Tendai and Shingon, dominated religion in the Heian period. The word tendai means heavenly platform, and the word shingon means true word. Both of them belonged to the Mahayana, Great Vehicle, branch of Buddhism originating in India, and both of them were imported from China by the Japanese court at the beginning of the ninth century.
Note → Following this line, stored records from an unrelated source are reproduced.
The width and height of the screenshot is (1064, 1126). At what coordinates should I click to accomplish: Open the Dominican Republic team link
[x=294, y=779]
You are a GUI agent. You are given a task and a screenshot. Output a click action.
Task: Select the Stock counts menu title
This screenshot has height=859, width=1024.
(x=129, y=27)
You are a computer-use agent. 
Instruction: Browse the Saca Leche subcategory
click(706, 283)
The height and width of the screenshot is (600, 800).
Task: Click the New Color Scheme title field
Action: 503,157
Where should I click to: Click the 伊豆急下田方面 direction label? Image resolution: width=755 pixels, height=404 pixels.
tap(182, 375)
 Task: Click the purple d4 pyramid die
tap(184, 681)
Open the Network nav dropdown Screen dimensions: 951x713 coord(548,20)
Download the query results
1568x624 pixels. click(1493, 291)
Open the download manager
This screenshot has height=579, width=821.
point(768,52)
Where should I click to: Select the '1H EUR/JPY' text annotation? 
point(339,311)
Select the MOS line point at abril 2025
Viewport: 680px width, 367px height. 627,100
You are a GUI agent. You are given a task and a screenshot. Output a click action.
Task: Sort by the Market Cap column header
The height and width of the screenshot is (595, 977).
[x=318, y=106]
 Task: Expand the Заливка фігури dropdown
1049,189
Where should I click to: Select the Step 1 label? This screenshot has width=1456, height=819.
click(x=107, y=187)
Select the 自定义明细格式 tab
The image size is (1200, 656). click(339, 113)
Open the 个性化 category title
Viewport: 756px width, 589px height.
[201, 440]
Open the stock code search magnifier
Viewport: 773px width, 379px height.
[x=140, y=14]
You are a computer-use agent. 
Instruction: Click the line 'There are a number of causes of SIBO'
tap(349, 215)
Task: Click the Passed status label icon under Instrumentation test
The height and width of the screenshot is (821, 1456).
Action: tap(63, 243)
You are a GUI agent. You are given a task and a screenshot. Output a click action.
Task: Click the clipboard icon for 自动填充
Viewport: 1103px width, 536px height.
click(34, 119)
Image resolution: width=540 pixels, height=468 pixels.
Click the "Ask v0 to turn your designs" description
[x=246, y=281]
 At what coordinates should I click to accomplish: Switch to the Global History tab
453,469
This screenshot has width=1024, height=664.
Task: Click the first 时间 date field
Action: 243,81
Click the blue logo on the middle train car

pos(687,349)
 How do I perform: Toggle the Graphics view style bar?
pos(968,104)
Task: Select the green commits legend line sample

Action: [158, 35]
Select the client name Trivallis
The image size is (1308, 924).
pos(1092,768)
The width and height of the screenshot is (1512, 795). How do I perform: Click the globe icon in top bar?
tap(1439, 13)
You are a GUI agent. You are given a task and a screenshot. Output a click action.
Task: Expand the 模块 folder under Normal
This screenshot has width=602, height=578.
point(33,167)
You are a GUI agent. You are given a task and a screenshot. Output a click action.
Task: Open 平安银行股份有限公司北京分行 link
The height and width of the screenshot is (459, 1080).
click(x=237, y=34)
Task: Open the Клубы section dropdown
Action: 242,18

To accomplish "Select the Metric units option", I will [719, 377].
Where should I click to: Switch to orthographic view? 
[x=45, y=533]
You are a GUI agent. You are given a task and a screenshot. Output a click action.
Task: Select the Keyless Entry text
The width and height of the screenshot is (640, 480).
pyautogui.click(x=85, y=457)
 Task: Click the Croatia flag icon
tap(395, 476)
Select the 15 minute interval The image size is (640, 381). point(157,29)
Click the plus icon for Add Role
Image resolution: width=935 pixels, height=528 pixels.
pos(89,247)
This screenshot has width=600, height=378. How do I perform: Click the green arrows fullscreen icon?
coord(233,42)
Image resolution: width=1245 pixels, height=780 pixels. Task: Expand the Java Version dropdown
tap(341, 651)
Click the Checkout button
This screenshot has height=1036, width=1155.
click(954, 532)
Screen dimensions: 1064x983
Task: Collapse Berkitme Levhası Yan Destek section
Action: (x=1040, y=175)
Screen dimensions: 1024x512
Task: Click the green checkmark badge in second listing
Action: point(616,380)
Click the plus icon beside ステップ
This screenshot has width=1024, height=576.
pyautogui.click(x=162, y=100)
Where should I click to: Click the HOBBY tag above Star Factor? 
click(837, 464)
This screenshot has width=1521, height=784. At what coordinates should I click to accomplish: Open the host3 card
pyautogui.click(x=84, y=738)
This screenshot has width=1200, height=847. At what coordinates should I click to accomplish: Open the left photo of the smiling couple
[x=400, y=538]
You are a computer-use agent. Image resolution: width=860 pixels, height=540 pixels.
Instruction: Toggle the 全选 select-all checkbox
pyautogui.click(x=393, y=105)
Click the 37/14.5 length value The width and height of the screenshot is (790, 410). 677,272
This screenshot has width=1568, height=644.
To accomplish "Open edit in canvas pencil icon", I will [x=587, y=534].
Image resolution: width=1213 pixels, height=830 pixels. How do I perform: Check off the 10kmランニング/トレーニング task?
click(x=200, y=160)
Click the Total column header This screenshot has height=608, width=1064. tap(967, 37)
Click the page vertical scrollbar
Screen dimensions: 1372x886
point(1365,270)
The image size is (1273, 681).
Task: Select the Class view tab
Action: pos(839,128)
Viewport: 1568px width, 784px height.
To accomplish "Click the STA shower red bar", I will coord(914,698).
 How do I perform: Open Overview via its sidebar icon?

In their new surroundings, the sects came to terms with the change from the centralized monarchy of early Heian times to aristocratic familism. Together the spread throughout the countryside, absorbing Shinto in the process, and became a fruitful source of artistic inspiration. In those years, two prominent scholar-monks, Saicho and Kukai, each at the height of his powers, returned to Japan from a period of study in China. Tendai Buddhism Saicho, the founder of Tendai Buddhism, was born in 767 in the province of Omi into Mitsuomi family, who were originally immigrants from China. His father was such a devout Buddhist that their house was turned into a temple.
At the age of 12, Saicho entered the Kokubunji monastery of Omi and became a disciple of Gyohyo where he received his first ordination at the age of 14 (in 785 C.E.) His life was relatively uneventful up until this point, until he received his complete ordination at the age of 19. Then, three months after his ordination he went to live in a small hermitage on Mountain Hiei. In 788, Saicho established the Hienzanji temple where the carved image of Yakushi the healing Buddha is a central image. It was sometime during this period that he began studying Ti’en-t’ai scriptures.
As a devoutly religious idealist, Saicho was very impressed by the undiscriminating and universal aspects of Ti’en T’ai and thought the Teachings would be a welcome change to the somewhat sterile theology of the Six Nara Sects of the day. The mood of the Nara sects was scholastic rather than devotional, and the major Nara practices were magical rites to improve memory or to expand the mind for study, and on occasion to impress the aristocracy. These were far from the daily devotional exercises found in the writings of Chih-i, the founder of Chinese Ti’en-t’ai. In 802, in favoring monks like Saicho, Emperor Kammu doubtless intended to strengthen the States control over ecclesiastical affairs. Apart from any immediate checks to the political power of the Nara Monks, the move to a new capital marked a fresh start in religion as well as politics. In Nara, the monks had taught the higher arts of civilization and government to the dynasty and its ruling elite.
In Kyoto, the imperial house and bureaucracy were to be the sponsors rather than pupils of Buddhism. Saicho himself enthusiastically argued that religion should not only submit to the political authorities but also actively help them in their task of administration. A patriot at heart, he held that monks should be ready to put their learning and special skills at the disposal of the national community. Partly to enable them to do this, he insisted that his followers study, as he himself had done, all the variously teaching of Buddhism. As a result, Tendai came to be the most scholarly of the sects and Hieizan the seat of Japanese higher learning. These two principles, of partnership with the state, and stress on education, are illustrated by some of the rules Saicho framed for his pupils.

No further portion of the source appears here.